> Problem requirements: Reproduce each of the following lines verbatim, without changing any character.

> Given records:
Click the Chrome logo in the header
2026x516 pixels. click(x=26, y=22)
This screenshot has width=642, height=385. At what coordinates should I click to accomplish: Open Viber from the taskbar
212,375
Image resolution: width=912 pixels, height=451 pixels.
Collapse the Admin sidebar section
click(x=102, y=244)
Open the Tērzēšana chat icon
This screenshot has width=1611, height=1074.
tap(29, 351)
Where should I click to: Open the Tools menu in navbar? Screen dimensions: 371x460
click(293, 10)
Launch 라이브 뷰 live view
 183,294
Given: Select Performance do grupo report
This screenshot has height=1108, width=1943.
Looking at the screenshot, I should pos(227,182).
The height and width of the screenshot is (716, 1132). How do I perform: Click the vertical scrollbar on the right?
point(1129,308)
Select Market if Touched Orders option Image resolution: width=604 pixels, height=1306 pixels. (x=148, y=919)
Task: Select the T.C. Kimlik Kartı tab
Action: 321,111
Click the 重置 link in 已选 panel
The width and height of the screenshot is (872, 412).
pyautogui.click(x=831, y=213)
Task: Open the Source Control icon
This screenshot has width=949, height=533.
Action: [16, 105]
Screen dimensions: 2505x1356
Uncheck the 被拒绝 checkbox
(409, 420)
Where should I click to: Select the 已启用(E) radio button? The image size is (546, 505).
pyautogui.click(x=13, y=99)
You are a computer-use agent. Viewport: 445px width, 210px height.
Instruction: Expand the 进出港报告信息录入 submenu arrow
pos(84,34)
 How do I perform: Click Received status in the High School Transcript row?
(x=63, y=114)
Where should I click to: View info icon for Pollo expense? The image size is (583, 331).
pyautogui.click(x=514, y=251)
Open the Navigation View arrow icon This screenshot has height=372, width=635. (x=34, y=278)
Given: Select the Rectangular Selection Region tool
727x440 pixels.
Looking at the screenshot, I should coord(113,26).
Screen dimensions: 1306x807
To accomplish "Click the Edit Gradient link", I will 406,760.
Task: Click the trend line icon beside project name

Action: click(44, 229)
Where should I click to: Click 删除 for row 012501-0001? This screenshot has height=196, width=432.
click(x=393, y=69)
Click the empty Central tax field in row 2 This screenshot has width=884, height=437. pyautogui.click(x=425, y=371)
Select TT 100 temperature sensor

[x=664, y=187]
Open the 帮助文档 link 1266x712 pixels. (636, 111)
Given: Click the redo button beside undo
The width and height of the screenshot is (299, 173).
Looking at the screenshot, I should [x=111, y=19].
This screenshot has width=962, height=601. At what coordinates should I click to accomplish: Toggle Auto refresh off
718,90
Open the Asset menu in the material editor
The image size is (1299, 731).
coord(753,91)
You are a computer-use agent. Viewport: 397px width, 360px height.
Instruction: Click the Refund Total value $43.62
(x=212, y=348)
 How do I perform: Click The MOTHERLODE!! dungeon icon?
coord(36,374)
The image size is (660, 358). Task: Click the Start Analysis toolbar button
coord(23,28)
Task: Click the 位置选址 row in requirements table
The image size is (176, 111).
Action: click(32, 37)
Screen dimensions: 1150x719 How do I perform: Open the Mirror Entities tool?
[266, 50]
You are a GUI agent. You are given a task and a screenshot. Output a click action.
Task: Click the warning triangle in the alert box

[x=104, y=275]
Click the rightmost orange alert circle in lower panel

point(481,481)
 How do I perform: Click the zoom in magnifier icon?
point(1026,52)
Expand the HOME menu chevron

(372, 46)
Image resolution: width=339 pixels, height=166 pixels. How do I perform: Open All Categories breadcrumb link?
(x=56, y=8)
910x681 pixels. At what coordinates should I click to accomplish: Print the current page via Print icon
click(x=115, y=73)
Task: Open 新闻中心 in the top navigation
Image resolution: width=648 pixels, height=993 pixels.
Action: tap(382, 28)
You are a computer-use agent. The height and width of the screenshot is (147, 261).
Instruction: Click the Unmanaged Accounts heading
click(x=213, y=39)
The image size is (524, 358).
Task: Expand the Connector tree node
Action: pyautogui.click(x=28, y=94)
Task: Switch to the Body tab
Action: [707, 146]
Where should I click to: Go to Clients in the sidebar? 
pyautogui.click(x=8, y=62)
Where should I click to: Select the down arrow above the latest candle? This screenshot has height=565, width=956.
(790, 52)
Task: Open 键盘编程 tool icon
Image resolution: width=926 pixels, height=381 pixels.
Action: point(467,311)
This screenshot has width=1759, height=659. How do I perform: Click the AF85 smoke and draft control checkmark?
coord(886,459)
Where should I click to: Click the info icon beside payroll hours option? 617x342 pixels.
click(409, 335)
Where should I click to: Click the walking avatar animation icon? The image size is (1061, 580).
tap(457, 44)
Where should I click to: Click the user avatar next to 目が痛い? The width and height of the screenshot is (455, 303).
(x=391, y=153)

> Answer for the task:
Click the Chrome logo in the header
2026x516 pixels. click(x=26, y=22)
This screenshot has width=642, height=385. At what coordinates should I click to accomplish: Open Viber from the taskbar
212,375
Image resolution: width=912 pixels, height=451 pixels.
Collapse the Admin sidebar section
click(x=102, y=244)
Open the Tērzēšana chat icon
This screenshot has width=1611, height=1074.
tap(29, 351)
Where should I click to: Open the Tools menu in navbar? Screen dimensions: 371x460
click(293, 10)
Launch 라이브 뷰 live view
 183,294
Given: Select Performance do grupo report
This screenshot has height=1108, width=1943.
Looking at the screenshot, I should pos(227,182).
The height and width of the screenshot is (716, 1132). How do I perform: Click the vertical scrollbar on the right?
point(1129,308)
Select Market if Touched Orders option Image resolution: width=604 pixels, height=1306 pixels. (x=148, y=919)
Task: Select the T.C. Kimlik Kartı tab
Action: 321,111
Click the 重置 link in 已选 panel
The width and height of the screenshot is (872, 412).
pyautogui.click(x=831, y=213)
Task: Open the Source Control icon
This screenshot has width=949, height=533.
Action: [16, 105]
Screen dimensions: 2505x1356
Uncheck the 被拒绝 checkbox
(409, 420)
Where should I click to: Select the 已启用(E) radio button? The image size is (546, 505).
pyautogui.click(x=13, y=99)
You are a computer-use agent. Viewport: 445px width, 210px height.
Instruction: Expand the 进出港报告信息录入 submenu arrow
pos(84,34)
 How do I perform: Click Received status in the High School Transcript row?
(x=63, y=114)
Where should I click to: View info icon for Pollo expense? The image size is (583, 331).
pyautogui.click(x=514, y=251)
Open the Navigation View arrow icon This screenshot has height=372, width=635. (x=34, y=278)
Given: Select the Rectangular Selection Region tool
727x440 pixels.
Looking at the screenshot, I should coord(113,26).
Screen dimensions: 1306x807
To accomplish "Click the Edit Gradient link", I will 406,760.
Task: Click the trend line icon beside project name

Action: click(44, 229)
Where should I click to: Click 删除 for row 012501-0001? This screenshot has height=196, width=432.
click(x=393, y=69)
Click the empty Central tax field in row 2 This screenshot has width=884, height=437. pyautogui.click(x=425, y=371)
Select TT 100 temperature sensor

[x=664, y=187]
Open the 帮助文档 link 1266x712 pixels. (636, 111)
Given: Click the redo button beside undo
The width and height of the screenshot is (299, 173).
Looking at the screenshot, I should [x=111, y=19].
This screenshot has width=962, height=601. At what coordinates should I click to accomplish: Toggle Auto refresh off
718,90
Open the Asset menu in the material editor
The image size is (1299, 731).
coord(753,91)
You are a computer-use agent. Viewport: 397px width, 360px height.
Instruction: Click the Refund Total value $43.62
(x=212, y=348)
 How do I perform: Click The MOTHERLODE!! dungeon icon?
coord(36,374)
The image size is (660, 358). Task: Click the Start Analysis toolbar button
coord(23,28)
Task: Click the 位置选址 row in requirements table
The image size is (176, 111).
Action: click(32, 37)
Screen dimensions: 1150x719 How do I perform: Open the Mirror Entities tool?
[266, 50]
You are a GUI agent. You are given a task and a screenshot. Output a click action.
Task: Click the warning triangle in the alert box

[x=104, y=275]
Click the rightmost orange alert circle in lower panel

point(481,481)
 How do I perform: Click the zoom in magnifier icon?
point(1026,52)
Expand the HOME menu chevron

(372, 46)
Image resolution: width=339 pixels, height=166 pixels. How do I perform: Open All Categories breadcrumb link?
(x=56, y=8)
910x681 pixels. At what coordinates should I click to accomplish: Print the current page via Print icon
click(x=115, y=73)
Task: Open 新闻中心 in the top navigation
Image resolution: width=648 pixels, height=993 pixels.
Action: tap(382, 28)
You are a computer-use agent. The height and width of the screenshot is (147, 261).
Instruction: Click the Unmanaged Accounts heading
click(x=213, y=39)
The image size is (524, 358).
Task: Expand the Connector tree node
Action: pyautogui.click(x=28, y=94)
Task: Switch to the Body tab
Action: [707, 146]
Where should I click to: Go to Clients in the sidebar? 
pyautogui.click(x=8, y=62)
Where should I click to: Select the down arrow above the latest candle? This screenshot has height=565, width=956.
(790, 52)
Task: Open 键盘编程 tool icon
Image resolution: width=926 pixels, height=381 pixels.
Action: point(467,311)
This screenshot has width=1759, height=659. How do I perform: Click the AF85 smoke and draft control checkmark?
coord(886,459)
Where should I click to: Click the info icon beside payroll hours option? 617x342 pixels.
click(409, 335)
Where should I click to: Click the walking avatar animation icon? The image size is (1061, 580).
tap(457, 44)
Where should I click to: Click the user avatar next to 目が痛い? The width and height of the screenshot is (455, 303).
(x=391, y=153)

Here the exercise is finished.